Finally got to see Cold Mountain at the Coex last night. A fine film, to say the least. I have to confess, however, that the film’s opening scene — the Battle of the Crater during the siege of Petersburg — was, as a Yankee, rather difficult to sit through. I mean, you’re watching the Blue charge, thinking to yourself, “Don’t run into the damn crater. Don’t run into the damn crater. It’ll be all right, if you just don’t run into the damn crater!” But it’s kind like watching a passion play — no matter how many times you tell Jesus, “Run away! The Romans are coming,” he never does. And as certain as you know know the sun will rise in the morning, you know that soon enough, the entire IX Corps is going to end up trapped at the bottom of that crater while Johnny Reb turns what was — if I may say so myself — a rather nifty piece of Yankee ingenuity into a turkey shoot; the kind of defeat only the Army of the Potomac could engineer. As one reviewer of the film put it:
The film opens with the battle of Petersburg; an intense confrontation that found northern soldiers planning a sneak attack on their southern enemies, only to be caught in their own trap, leaving the southern troops free reign to kill at will. Minghella, not known for his knack with action sequences, creates a portrait of claustrophobia and mass death that burns in the back of the brain, taking the audience headfirst into the conflict and bathing it in John Seale’s grimly beautiful photographic sheen.
Or how about this:
The most outstanding scene was in the beginning just after the Union army blew a monstrous hole in the Confederate trench lines.

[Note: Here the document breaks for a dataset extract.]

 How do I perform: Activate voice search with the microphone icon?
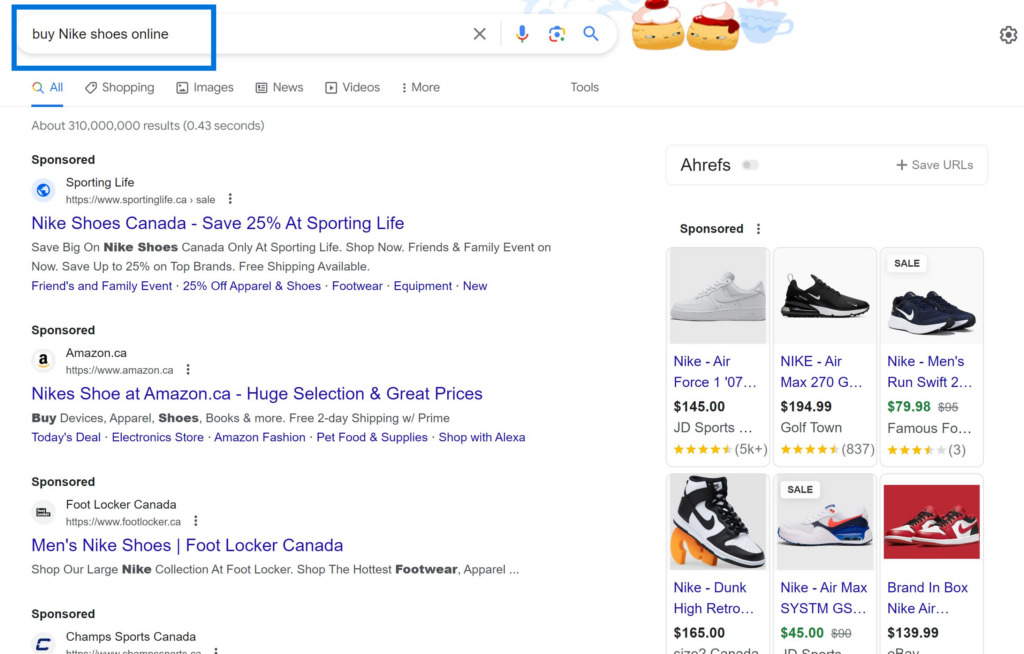(521, 33)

All the Union soldiers rose-up and charged through the falling dirt and debris only to run smack into a huge crater wall. Thousands of soldiers were trapped and began piling up like Holocaust victims in a gas chamber gasping for air. The camera craned overhead and the remaining Confederates appear over the wall’s edge and began to slaughter the desperate soldiers. The Union army was massacred in a scene that puts Saving Private Ryan’s Normandy invasion to shame. Absolutely gut-wrenching!.

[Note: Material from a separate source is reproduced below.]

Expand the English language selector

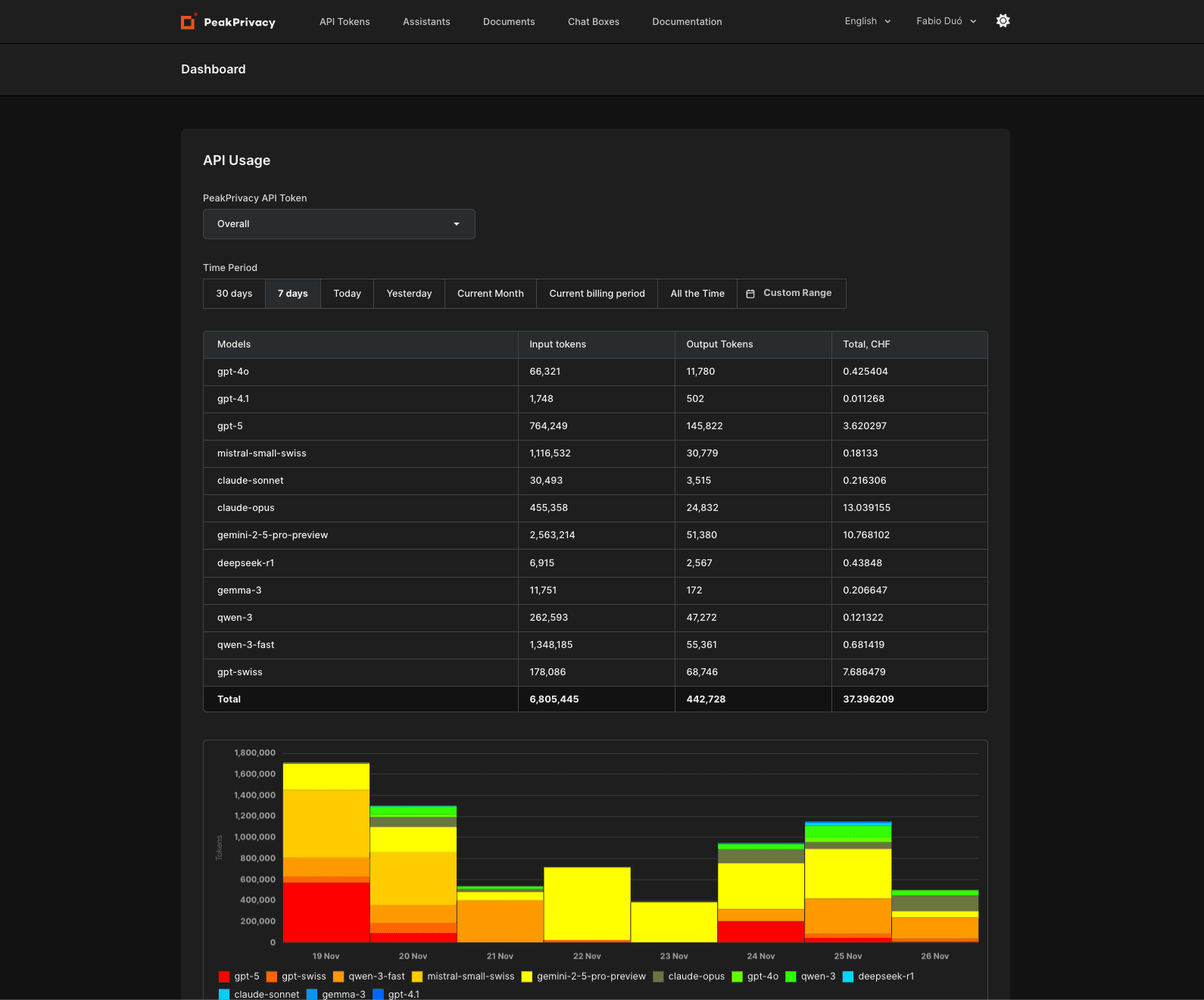pyautogui.click(x=867, y=21)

I almost felt sick as the boys in gray started rolling the cannons to the edge of the crater, and you look down and see this mass of humanity — all wearing blue — packed in like sardines in a trap of their own making. Horrifying.
I gather our Southern brothers get the same feeling right before watching re-enactments of Pickett’s Charge.


19 Comments
I guess I should point out that Petersburg is the town of my birth. I should also point out that it is a hole almost as bad as Dongducheon.
You are right about the Pickett’s Charge thing. I couldn’t bring myself to watch the second have of that Gettysburg movie.
Don’t get me wrong. I’m glad we lost so we can be members of our fine republic. I just don’t like seeing my ancestors getting laid low.
i love the Hollywood left. this movie takes a swipe at racism, the south, and the military all at once. it portrays the south as bigots when it was a fight for states rights and it celebrates a guy that deserts his unit in a time of war.
what’s not to love about this movie if you are a lefty. that’s why it got nominated for oscars regardless of the piss poor acting.
I think I’ve mentioned this to you, Andy — it’s kind of hard to be a Yankee Civil War buff. I mean, out West it’s OK, but the East… If, in all human history, there was another army that got beaten as often and as badly as the Army of the Potomac, I’d be hard pressed to name it. Although, I guess I should credit it with being possibly the only army in the world that could have survived both Bull Runs, Chancellorsville, Cold Harbor, etc. and still win the war.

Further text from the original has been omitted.